The tone darkens in the second half as Berezovsky over-reaches and fails to learn the lesson that the kingmaker never gets to wear the crown. This shift is flagged up memorably just before the interval as Berezovsky turns on his former acolyte, Abramovich. These longer confrontational scenes centre on the rise of Putin, portrayed with studied brilliance by Will Keen. This depiction is an object lesson in how to embody a leader of the present day without resorting to caricature. We see Putin mutate through the play from shambling and insecure provincial to swaggering potentate, through a repertoire of physical gestures, studied silences, and vicious outbursts that are wholly convincing.

So the second half has a Shakespearean intensity to it, as Putin forces Berezovsky into an exile that diminishes him ultimately into a powerless, if still affluent, a protestor. It all reminds you of Prince Hal’s rejection of Falstaff in ‘Henry IV’. Alongside this largest shift, other role reversals take place in a minor key. Abramovich segues neatly from one mentor to another completing his own betrayal of Berezovsky, and Litvinenko breaks with the Russian secret service to become Berezovsky’s ally in England before meeting the grisly end with which we are all familiar. Jamael Westman brings a quiet dignity to this last role that impresses, as does Yolanda Kettle as his wife; but these remain rather underwritten parts. The always excellent Luke Thallon, as Abramovich, expertly describes the trajectory from shy hero-worship through to confident cynicism. And a final nuanced viewpoint is offered by Ronald Guttman as Berezovsky’s mathematics professor, with whom he has wistful episodic exchanges that hark back to the latter’s original plan for a career in academic mathematics working – ironically – on decision theory.

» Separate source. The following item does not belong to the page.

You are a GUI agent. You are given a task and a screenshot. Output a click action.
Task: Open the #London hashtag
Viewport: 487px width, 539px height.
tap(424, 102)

Elsewhere there is strength in depth in the minor characters and slick, professional touches to the production values, particularly in the vivid accuracy of costume choices and expert choice of music, whether sentimental patriotic ballads or lurid heavy metal, that evoke powerful cultural chaos and conflict of Russia in the 1990s.

This is a production that contains tumultuous multitudes. Perhaps its reach is further than its grasp, but in such important subjects that is no bad thing if it leaves the audience with much to ponder and reflect upon.